Lebih dari itu, pengalihan rute melalui Awe Geutah juga membantu mendistribusikan volume kendaraan secara lebih merata. Hasilnya, tidak ada satu titik pun yang mengalami overload traffic dalam waktu bersamaan.
Faktanya, strategi dua jembatan ini terbukti efektif mengurangi risiko bottle neck yang kerap terjadi di jalur utama Aceh-Sumut saat masa-masa puncak seperti Lebaran.
Koordinasi Lintas Instansi dan Pengamanan
Personel BKO (Bawah Kendali Operasi) Dirlantas Polda Aceh turun langsung ke lapangan untuk mengatur arus lalu lintas di kedua jembatan. Mereka bertugas memastikan setiap kendaraan mengikuti jalur yang petugas tentukan sesuai arah perjalanan.
Tidak hanya itu, pihak kepolisian juga menjalin koordinasi intensif dengan berbagai instansi terkait. Mulai dari Dinas Perhubungan, BPBD, hingga pihak kontraktor yang menangani pembangunan jembatan permanen Kuta Blang.
Koordinasi ini penting agar informasi kondisi lapangan dapat petugas update secara real-time. Jika terjadi kendala teknis atau lonjakan traffic mendadak, tim gabungan bisa segera mengambil langkah antisipasi.
Selain itu, petugas juga memasang rambu-rambu sementara dan petunjuk arah yang jelas di setiap persimpangan menuju kedua jembatan. Tujuannya agar pengendara tidak kebingungan dan dapat mengikuti alur rekayasa lalu lintas dengan lancar.
Pengamanan di titik-titik rawan kepadatan juga petugas perketat. Beberapa pos jaga sementara petugas dirikan untuk memantau pergerakan kendaraan dan memberikan arahan langsung kepada pengemudi yang memerlukan bantuan.
Antisipasi Hingga Arus Balik Berakhir
Ditlantas Polda Aceh memastikan bahwa rekayasa lalu lintas satu arah ini akan terus berlaku hingga periode arus balik Lebaran 2026 benar-benar usai. Artinya, personel BKO akan tetap standby di lokasi selama beberapa hari ke depan.
Meski demikian, pihak kepolisian mengimbau agar para pengendara tetap mematuhi rambu lalu lintas dan mengikuti arahan petugas di lapangan. Disiplin pengendara menjadi faktor kunci keberhasilan rekayasa ini.
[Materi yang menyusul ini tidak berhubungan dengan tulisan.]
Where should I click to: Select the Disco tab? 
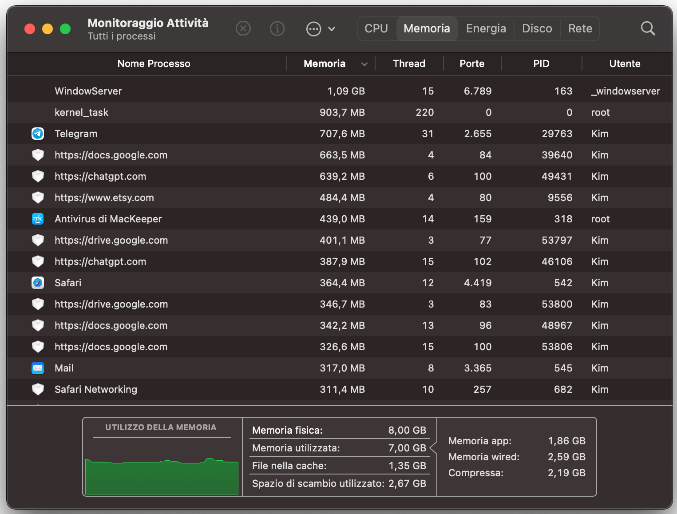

Dengan penerapan sistem satu arah yang terkelola baik, pihak berwenang optimis bahwa kemacetan berkepanjangan dapat dihindari. Pengalaman tahun-tahun sebelumnya menjadi pelajaran berharga untuk menyempurnakan strategi pengaturan traffic di jalur krusial Banda Aceh-Medan ini.
Ke depan, setelah jembatan permanen Kuta Blang selesai pembangunannya, diharapkan masalah lalu lintas di kawasan Bireuen dapat teratasi secara permanen. Namun untuk saat ini, kerjasama antara petugas dan masyarakat pengguna jalan menjadi kunci kelancaran perjalanan arus balik Lebaran 2026.